REQUISITO: Copie do trecho selecionado, sem nenhuma alteração, a parte que vai de "Para instruir o" até "saúde da doadora.", incluindo essas palavras.

TRECHO SELECIONADO:
● ● ● ●

Justiça libera sobrinha de consideração a doar rim à tia: “Ato humano”
Agregada da família, a mulher manifestou o desejo de doar o órgão à tia de consideração, mas precisava de aval da Justiça
atualizado
Compartilhar notícia

Uma mulher de Barroso, na Zona da Mata mineira, foi autorizada pela Justiça a doar um rim para a tia de consideração, após comprovação de compatibilidade e manifestação voluntária para o procedimento. O transplante depende de decisão judicial por se tratar de parentesco por afinidade, e não consanguíneo.
Para instruir o pedido, o Ministério Público de Minas Gerais (MPMG) instaurou procedimento, ouviu a doadora e reuniu documentos que comprovam a regularidade da unidade de saúde responsável pelo procedimento, a Santa Casa de Misericórdia de Juiz de Fora.
De acordo com o MP, também foram apresentados parecer favorável da comissão de ética do hospital e exames que atestam o bom estado de saúde da doadora.

● ● ● ●

CONTEÚDO DO CONJUNTO:
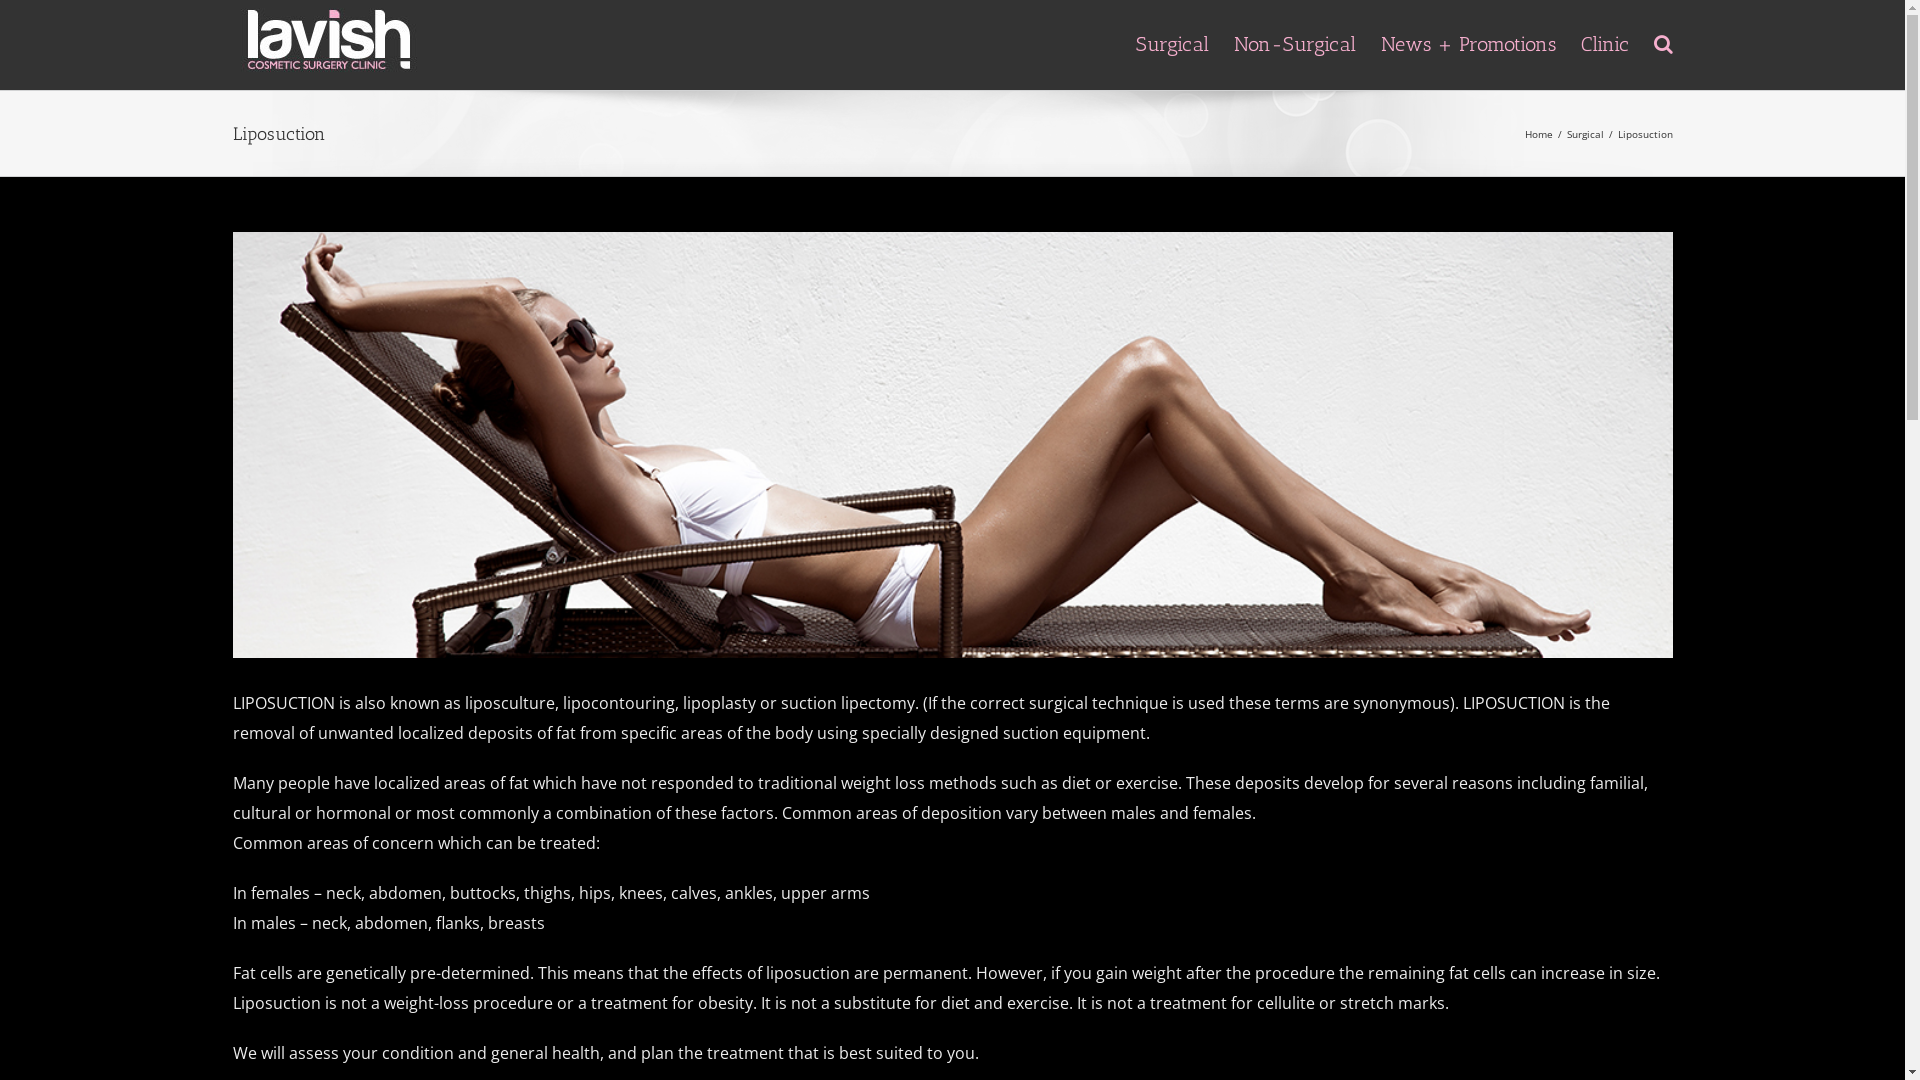 Image resolution: width=1920 pixels, height=1080 pixels. I want to click on Send, so click(762, 642).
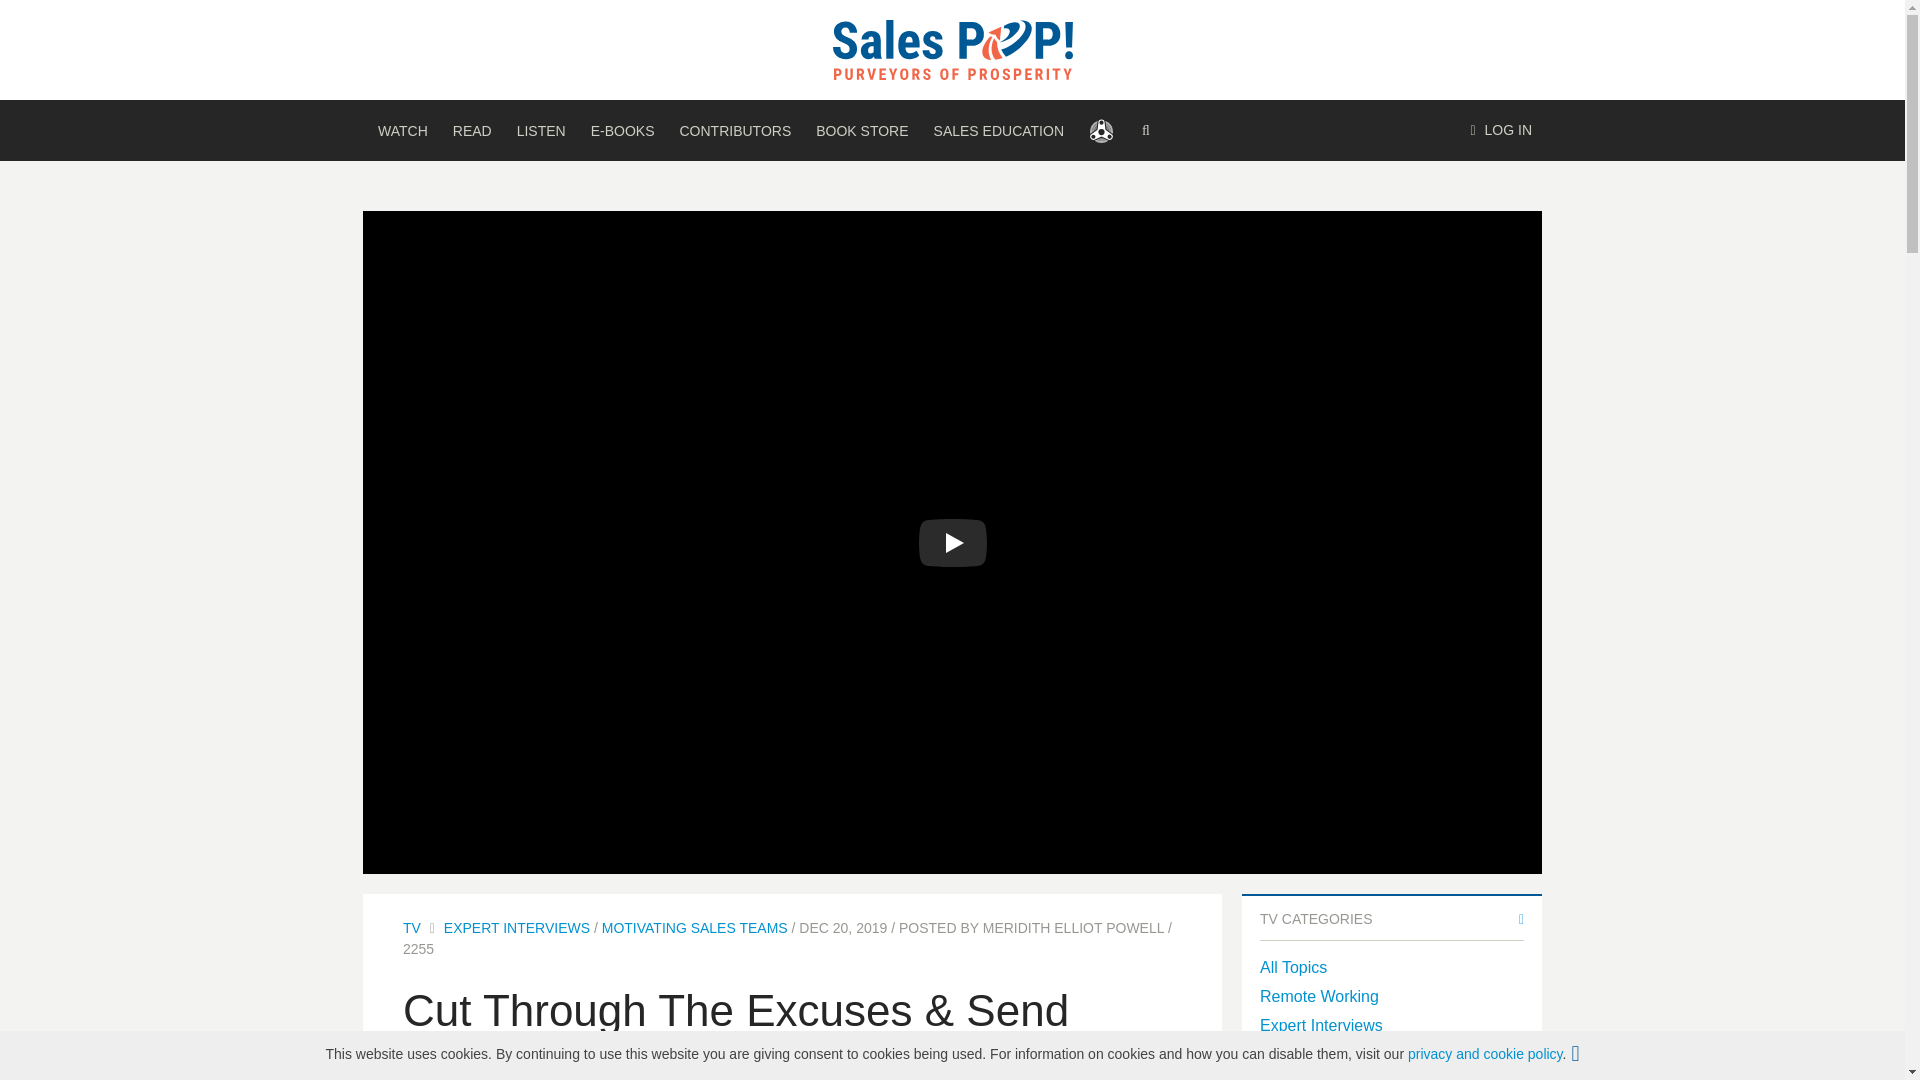 The height and width of the screenshot is (1080, 1920). I want to click on Play, so click(952, 543).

● ● ● ●

RESPOSTA ESCRITA:
Para instruir o pedido, o Ministério Público de Minas Gerais (MPMG) instaurou procedimento, ouviu a doadora e reuniu documentos que comprovam a regularidade da unidade de saúde responsável pelo procedimento, a Santa Casa de Misericórdia de Juiz de Fora.
De acordo com o MP, também foram apresentados parecer favorável da comissão de ética do hospital e exames que atestam o bom estado de saúde da doadora.